Il vuoto programmatico messo in scena dagli avversari, il loro aver convocato una manifestazione nazionale ed averla sprecata solo per attaccare il capo della maggioranza, è un vantaggio politico che Silvio Berlusconi non s’è lasciato sfuggire. Anzi, come un pugile determinato a vincere, che non concepisce altro modo per uscire dal ring, ha continuato a picchiare sulle debolezze altrui, senza dare respiro.
Riempire una piazza è, prima di tutto, un problema e uno sforzo organizzativo, quindi anche economico. Farle raggiungere i livelli di partecipazione, anche corale, di ieri è, però, del tutto impossibile se non coinvolgendo persone e passioni vere. Una volta riempita e animata la piazza si deve essere capaci di darle un significato politico. La protesta per la protesta, o la testimonianza per la testimonianza, lasciano il tempo che trovano, sfumano sulla via del ritorno. Berlusconi, invece, ha fatto politica, ha parlato del dopo, ha spiegato a cosa, dal suo punto di vista, la manifestazione è servita.

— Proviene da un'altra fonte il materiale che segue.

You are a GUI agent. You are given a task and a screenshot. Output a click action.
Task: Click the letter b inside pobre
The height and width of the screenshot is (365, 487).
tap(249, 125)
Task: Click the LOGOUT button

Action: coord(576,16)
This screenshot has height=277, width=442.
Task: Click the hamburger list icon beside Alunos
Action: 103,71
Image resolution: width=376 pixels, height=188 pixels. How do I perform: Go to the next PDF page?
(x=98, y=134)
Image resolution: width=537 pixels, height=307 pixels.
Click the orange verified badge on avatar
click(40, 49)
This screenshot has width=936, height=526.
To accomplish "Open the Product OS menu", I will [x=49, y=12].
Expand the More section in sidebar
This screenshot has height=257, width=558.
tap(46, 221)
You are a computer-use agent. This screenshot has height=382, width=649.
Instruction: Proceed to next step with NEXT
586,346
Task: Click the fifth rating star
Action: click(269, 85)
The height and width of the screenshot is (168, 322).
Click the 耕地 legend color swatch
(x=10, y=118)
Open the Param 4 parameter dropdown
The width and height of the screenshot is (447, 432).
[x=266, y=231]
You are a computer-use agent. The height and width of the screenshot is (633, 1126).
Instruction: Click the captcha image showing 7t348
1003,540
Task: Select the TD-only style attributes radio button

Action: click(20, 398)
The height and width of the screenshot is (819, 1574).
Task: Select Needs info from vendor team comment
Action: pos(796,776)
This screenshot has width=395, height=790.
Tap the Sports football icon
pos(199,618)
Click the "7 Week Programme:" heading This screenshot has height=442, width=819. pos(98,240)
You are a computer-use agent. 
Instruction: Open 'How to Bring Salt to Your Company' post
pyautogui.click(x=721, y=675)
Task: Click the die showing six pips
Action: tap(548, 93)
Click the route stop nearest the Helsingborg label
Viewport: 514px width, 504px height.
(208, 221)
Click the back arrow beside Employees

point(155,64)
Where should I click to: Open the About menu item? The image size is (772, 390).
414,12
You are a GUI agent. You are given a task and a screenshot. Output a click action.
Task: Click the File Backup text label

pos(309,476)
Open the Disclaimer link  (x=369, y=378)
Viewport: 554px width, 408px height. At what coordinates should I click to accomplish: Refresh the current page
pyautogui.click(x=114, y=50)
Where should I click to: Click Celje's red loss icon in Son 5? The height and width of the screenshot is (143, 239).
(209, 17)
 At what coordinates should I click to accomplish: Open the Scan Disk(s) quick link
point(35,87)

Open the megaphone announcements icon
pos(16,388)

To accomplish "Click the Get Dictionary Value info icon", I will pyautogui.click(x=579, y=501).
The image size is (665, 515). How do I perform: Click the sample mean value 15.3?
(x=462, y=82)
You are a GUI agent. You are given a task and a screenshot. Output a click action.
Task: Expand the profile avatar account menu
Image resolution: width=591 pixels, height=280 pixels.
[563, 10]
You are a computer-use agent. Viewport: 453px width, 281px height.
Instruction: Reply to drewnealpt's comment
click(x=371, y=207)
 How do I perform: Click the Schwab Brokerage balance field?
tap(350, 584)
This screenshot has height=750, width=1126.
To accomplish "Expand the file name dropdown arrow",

Il punto programmatico più rilevante è senza dubbio la riproposizione della Repubblica presidenziale. Avevamo visto giusto, segnalando che quello è lo snodo, per la seconda e ultima parte della legislatura. Berlusconi, per la verità, ha parlato di elezione diretta del capo del governo o del capo dello Stato, dimostrando che la tela istituzionale è ancora da tessere, ma l’orientamento politico è chiaro: si deve porre fine alla lunga stagione dei governi deboli. Un tema che non può essere liquidato come propagandistico, perché presente nella riflessione di scuole diverse, purché abitate da gente assennata.
Porre quel tema, inoltre, immiserisce la scena pubblica come fin qui s’è dipanata, tutta alle prese con origliamenti e spiate, per giunta privi di serietà investigativa. Se quella roba fosse rimasta sullo sfondo, se la sinistra fosse stata capace di parlare al futuro e non dipendere dai mattinali di polizia, il rumore di fondo delle inchieste avrebbe indebolito il centro destra, senza offrire l’opportunità per mostrarne la strumentalità. Cosa che, invece, è puntualmente avvenuta. Se a sinistra, anziché consolarsi leggendo solo se stessi, per confermarsi d’essere i migliori e i più bravi, avessero la buona creanza di leggere anche chi pensa e scrive liberamente, avrebbero potuto trarre vantaggio dalle mille volte in cui l’abbiamo ripetuto: il giustizialismo, che è teoria e pratica di marca fascistoide, condanna la sinistra a tenere a galla il peggio di sé. Inutile dire che Berlusconi ne ha approfittato.
Sempre giovandosi di un’opposizione che sembra cresciuta apposta per fare il controcanto alle canzoncine propagandistiche del Pdl (da una parte “meno male che Silvio c’è”, dall’altra eguale apertura mentale, ma condita da maledizione), ha potuto impostare l’ultima settimana di campagna elettorale indicando quattro temi programmatici. Poi, presentando i candidati uno ad uno, ne ha più volte approfittato per fissare obiettivi specifici, relativi a quella precisa regione. Il tutto pompando il valore della squadra, proponendo un’immagine coesa, rafforzata dal quadretto improvvisato con Umberto Bossi.
Insomma, non solo Berlusconi non intende mollare niente, ma, ancora una volta, lascia indietro l’insieme del mondo politico rivolgendosi direttamente agli elettori, e a questi non racconta le storie dei partiti, non li intrattiene parlando di regolamenti dei conti, non chiama a sé candidati non graditi stringendo i denti e ghignando sotto ai baffi, come capita a sinistra, ma si butta avanti e propone la squadra come un valore in sé. Rischia in prima persona e lo fa senza risparmiarsi.
Nei prossimi giorni, statene certi, si parlerà delle cose che ha detto, consegnandogli l’ennesima vittoria mediatica. Poi si voterà. Fra un mese sarà tutto alle spalle. Come fa la sinistra a non capire che, a questo gioco, perde anche quando vince? Come si fa a non vedere che le regole della democrazia impongono di fare i conti con un fenomeno politico solido, radicato, reale, che muove cittadini veri, imponendo di abbandonare ogni tentazione giudiziaria? Le debolezze del sistema, come quelle del governo, restano tutte, e sono quelle di cui scriviamo ogni giorno. Ma Silvio c’è, come dice la canzone e come è del tutto evidente, il resto del mondo politico dovrebbe, ad un certo punto, interrompere la lunga e deprimente vacanza mentale.